Discussion:
How to find out how often a port file has been downloaded?
Marko Käning
2010-04-17 23:55:10 UTC
Permalink
Hi,

I was just thinking that it might be helpful to know which ports are most actively used by the community.

Is there a way to determine how often ports got actually installed?

That would be perhaps some help when it is up to decide which ports need special care, don't you think?

Greets,
Marko
Ryan Schmidt
2010-04-18 00:48:22 UTC
Permalink
On Apr 17, 2010, at 18:55, Marko Käning wrote:

> I was just thinking that it might be helpful to know which ports are most actively used by the community.
>
> Is there a way to determine how often ports got actually installed?
>
> That would be perhaps some help when it is up to decide which ports need special care, don't you think?

Yes, I think it would be useful. When I suggested it a few years ago someone thought this would be an invasion of privacy (tracking who installed what ports) so nothing was done. So currently there isn't a good way to track this. Our server admin could look at the web server logs for distfiles.macports.org to see how often a distfile was downloaded, but this will not include users who happened to download the distfile from a different server, nor account for users who have either downloaded but not installed the software, or those who subsequently uninstalled it.

If and when MacPorts ever gets the functionality to distribute binary archives, the first part of that problem may become a little easier, since those binary archives will certainly be downloaded from a MacPorts server, and not the software developer's server. Though, if we mirror the binary archives on several servers, then we would have to collate that information from those multiple sources.

Or we could channel all downloads through a central redirection script, like SourceForge does. Thus we could count downloads (like SF), and perhaps even implement a better geolocation system for downloading from nearby servers (like SF). (Our current ping-based approach has some drawbacks.) Tracking "total number of downloads" for a port isn't perhaps the most useful, but breaking it out by version would help, as would being able to see, say, how many downloads today, in the past week, in the past month, etc. This would help gauge a port's popularity.
Joseph Holsten
2010-04-18 01:59:53 UTC
Permalink
Ryan Schmidt wrote:
> Marko Käning wrote:
>>
>> Is there a way to determine how often ports got actually installed?
>
> Or we could channel all downloads through a central redirection script, like SourceForge does. Thus we could count downloads (like SF), and perhaps even implement a better geolocation system for downloading from nearby servers (like SF). (Our current ping-based approach has some drawbacks.) Tracking "total number of downloads" for a port isn't perhaps the most useful, but breaking it out by version would help, as would being able to see, say, how many downloads today, in the past week, in the past month, etc. This would help gauge a port's popularity.

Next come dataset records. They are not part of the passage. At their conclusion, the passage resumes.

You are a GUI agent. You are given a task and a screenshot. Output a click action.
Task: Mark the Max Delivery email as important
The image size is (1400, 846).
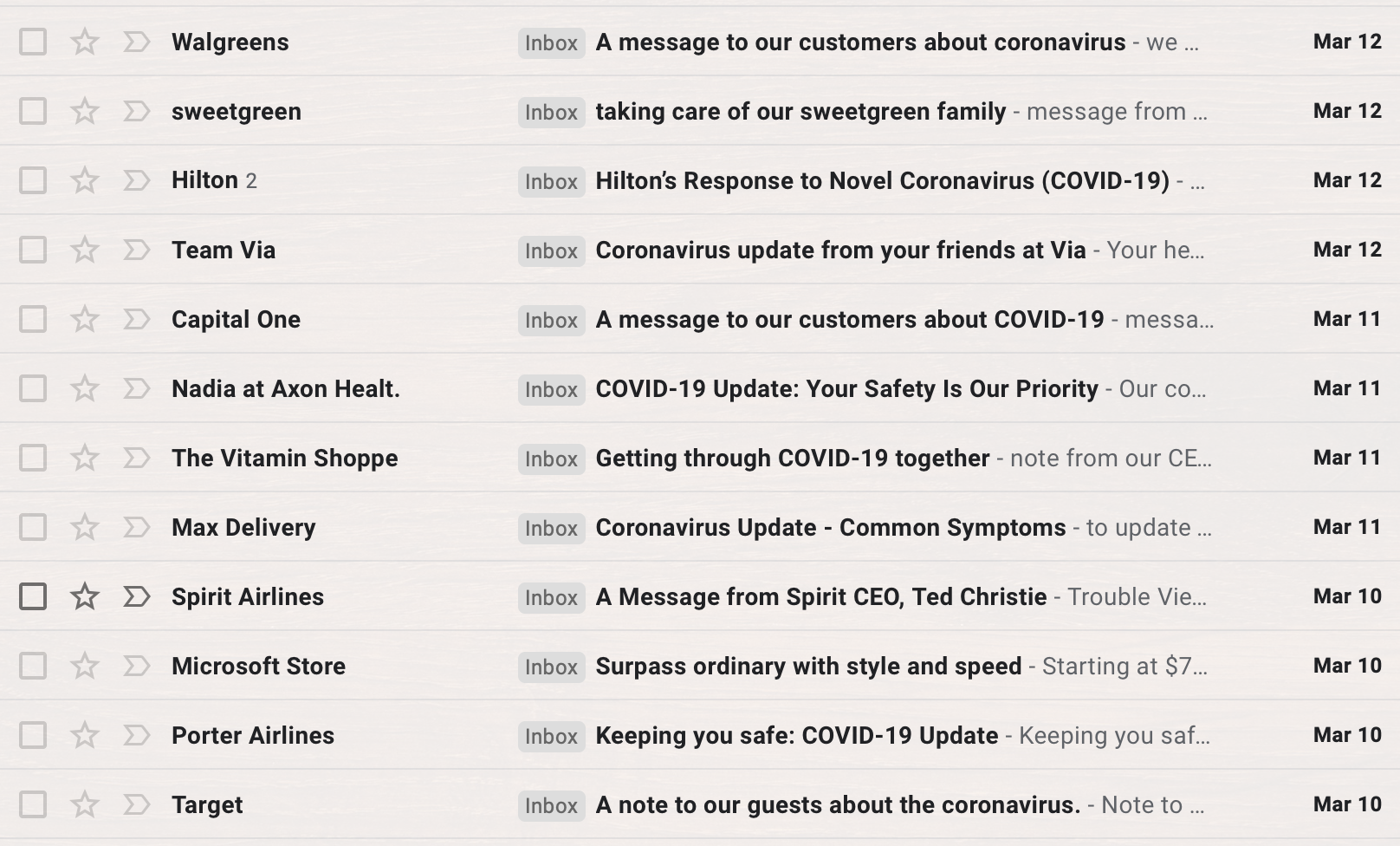click(136, 527)
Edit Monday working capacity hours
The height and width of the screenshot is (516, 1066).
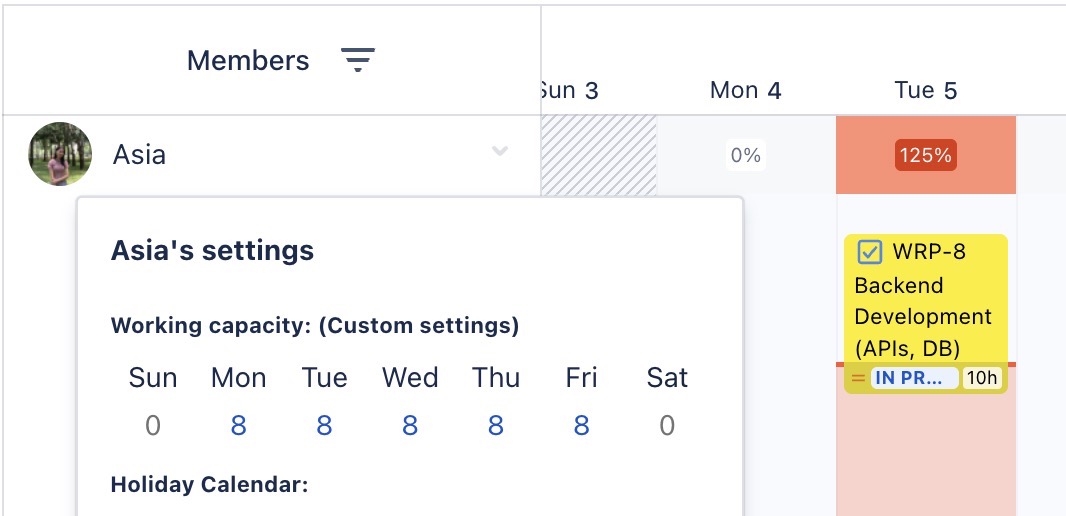tap(238, 426)
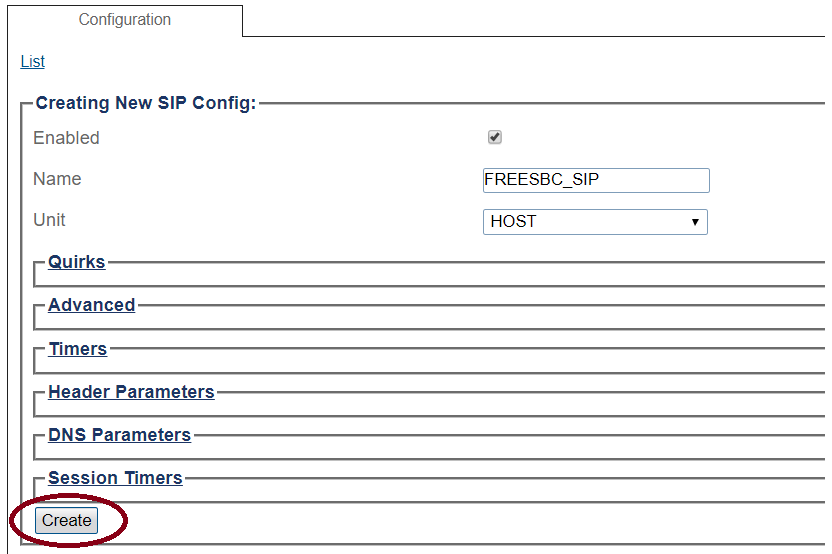Switch to the Configuration tab
This screenshot has height=554, width=832.
pyautogui.click(x=124, y=20)
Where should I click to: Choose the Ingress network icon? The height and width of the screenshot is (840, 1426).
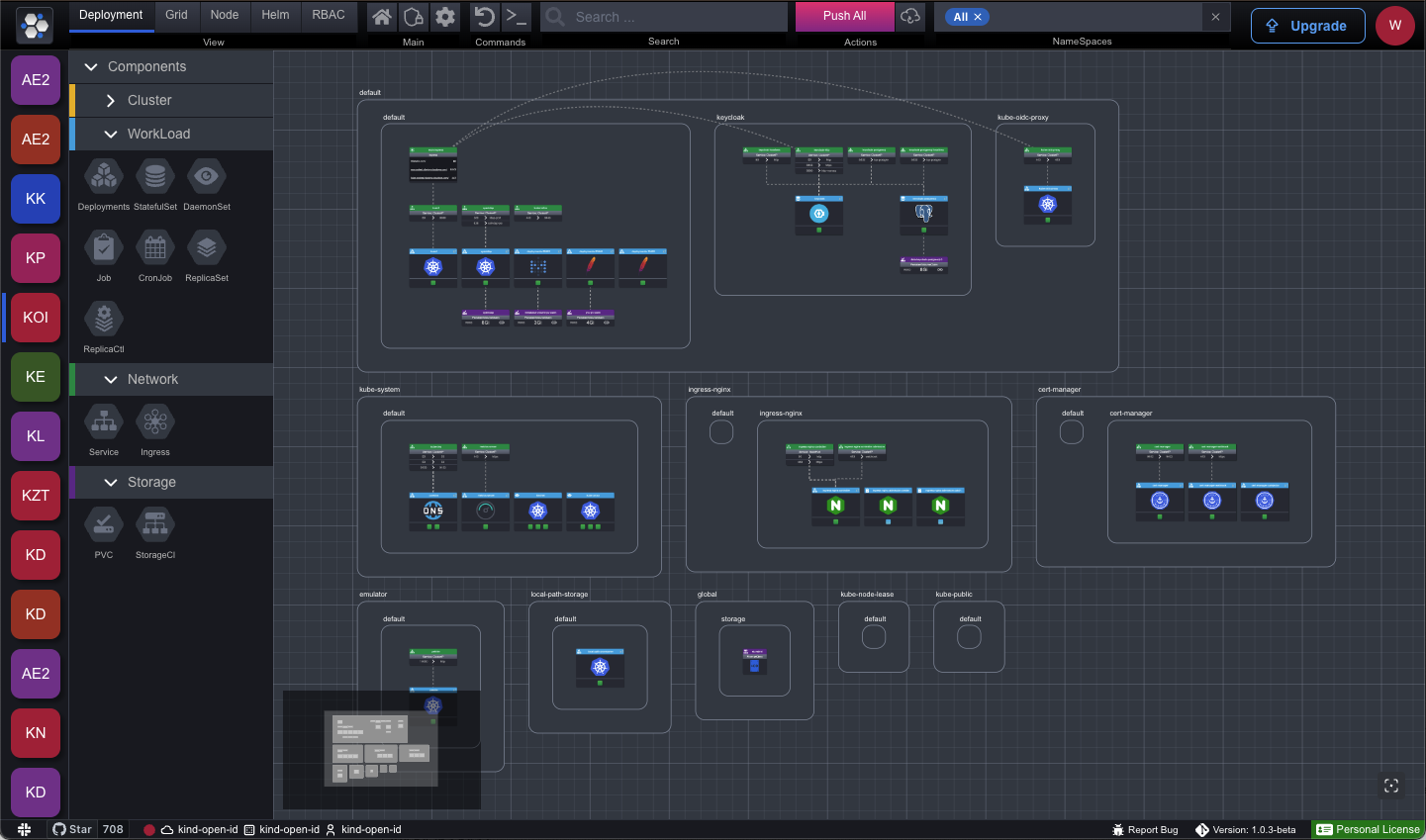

Sounds a bit like the new rubygems (nee gemcutter) distribution setup. There's a minimal redirector that gives a hook for tracking, and that passes the user on to amazon cloudfront or s3 to host the actual file.

ruby gems in action: http://rubygems.org/
the man^H^H^Hcode behind the curtain: http://github.com/qrush/gemcutter

The actual bits are in app/metal/hostess.rb, which determines whether to use the CDN (cf) or static (s3) file hosting.

Frankly, I'd love making a derivative of rubygems just for end user access. Might be good for winning back some user base from homebrew also.
--
http://josephholsten.com
Scott Haneda
2010-04-18 05:19:08 UTC
Permalink
On Apr 17, 2010, at 5:48 PM, Ryan Schmidt wrote:

> Yes, I think it would be useful. When I suggested it a few years ago someone thought this would be an invasion of privacy (tracking who installed what ports) so nothing was done.

Maybe it could be a first run option? The conf file for MacPorts is consulted on every run I would imagine, there could be a flag, report_stats = BOOL, which if did not exist, a question was asked of the user, an answer is given, and the flag is set.

It could not give valuable data as to exact counts, (some will opt out) but if the data was shown as percentages, it would be valuable as an average, to see which ports were downloaded compared to others.

This could be very valuable, if it was determined that what most think is an obscure port was heavily used, it could be looked at more closely, and perhaps made as perfect as could be as far as ease of install, up to date'ness etc.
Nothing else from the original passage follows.